Former Australian Prime Minister Julia Gillard has made her first public appearance since being ousted as Prime Minister in June, and when asked, blamed her opposition to equal marriage on her 1980s feminist politics.

Speaking on the institution of marriage as a whole, Gillard said she went to university during the 1980s, and questioned marriage, noting that she herself had never entered into a marriage.

A young boy posed the question of why she was always opposed to equal marriage during her time as PM.

She said: “I do understand that the position I took on gay marriage perplexed many people given of who I am and so many of my beliefs. I’ve actually had lots of conversations with many of my old friends on this, some of whom have got a different view than me.

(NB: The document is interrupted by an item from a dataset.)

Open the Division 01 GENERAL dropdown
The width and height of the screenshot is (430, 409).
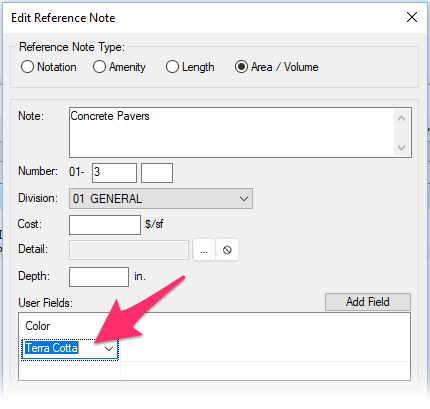tap(161, 199)
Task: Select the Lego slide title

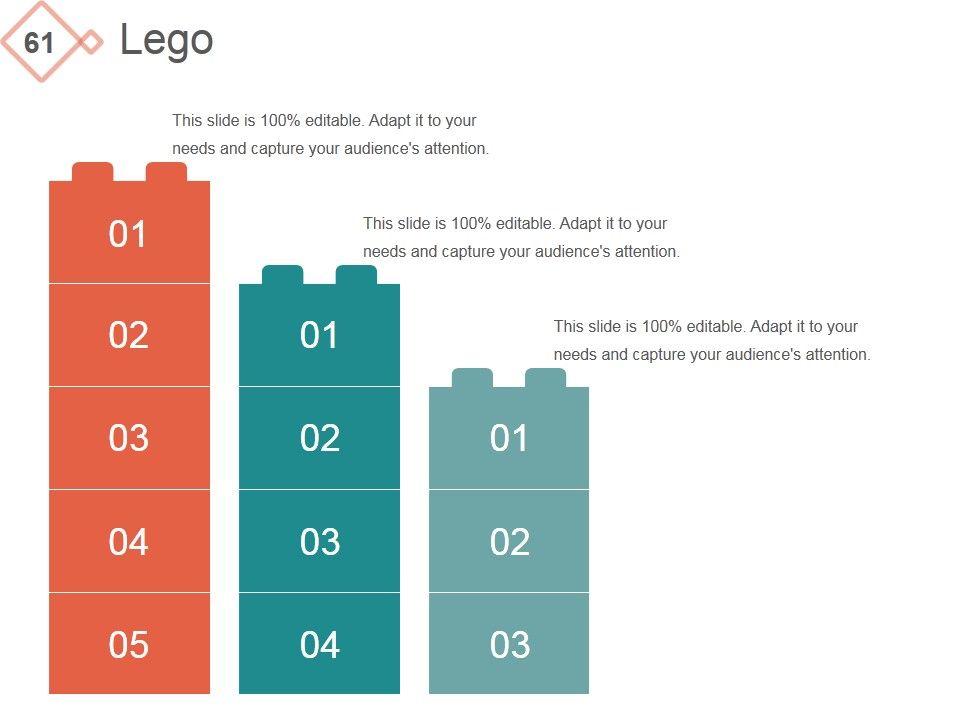Action: point(166,40)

“I’m a lot older than [the boy], and when I went to university and started forming my political views of the world, we weren’t talking about gay marriage, indeed as women, we were critiquing marriage, and if someone had said to me as a 20-year-old, what about you get into a white dress to symbolise virginity, and you get your father to walk you down the aisle and give you away to a man who is waiting at the end of the aisle, I would have looked like ‘why on earth would I do that?’”

“I am conscious that maybe these views have dated and maybe the way in which people interpret marriage now is different to the kinds of interpretations I had.”

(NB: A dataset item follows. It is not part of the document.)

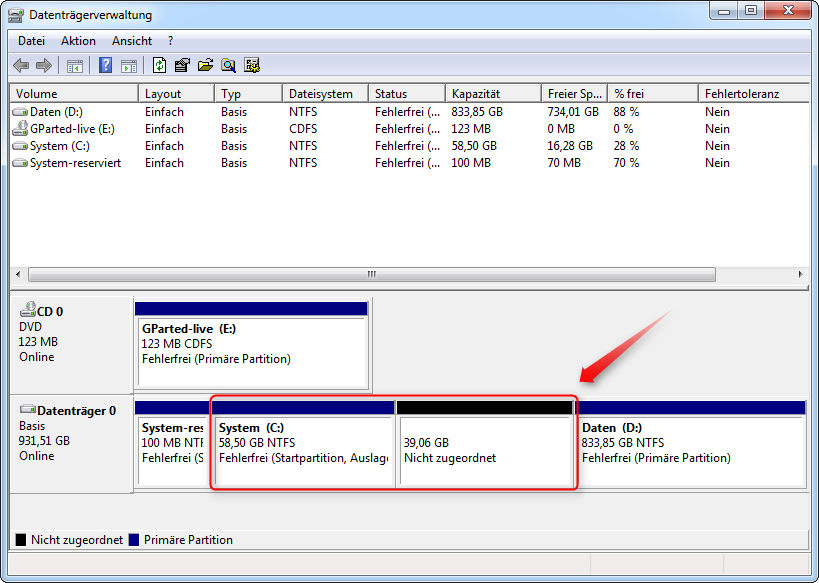The image size is (819, 583).
Task: Click the Daten (D:) volume icon
Action: point(20,111)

She continued: “I think marriage in our society could play its traditional role, and we could come up with other institutions which value partnerships, value love, value lifetime commitment. I have a valuable lifetime commitment and haven’t felt the need, at any point, to make that into a marriage.

“So I know that’s a really different reasoning than most people come at these issues, but that’s my reasoning.

“When will gay marriage be law in Australia? Well it won’t be about what I think, even if I was still in parliament it wouldn’t be about what I thought. It would be about what every member of parliament thought. The next really big thing for gay marriage to be seriously considered by the federal parliament is for there to be a conscience vote on all sides of politics and I hope that comes.”

Australia’s Special Broadcasting Service (SBS) last month reported that, prior to being ousted as the country’s leader, Gillard had considered reversing her opposition to equal marriage.

On becoming prime minister in 2010 she said: “We believe the Marriage Act is appropriate in its current form, that is recognising that marriage is between a man and a woman, but we have as a government taken steps to equalise treatment for gay couples.”

She ruled out introducing equal marriage in May following neighbouring New Zealand’s decision to introduce the measure.

In April, Australia’s Liberal Party leader Tony Abbott said he opposed proposals to hold a public vote on equal marriage during September’s election.

Efforts to legalise the measure failed in the Australian Parliament last year.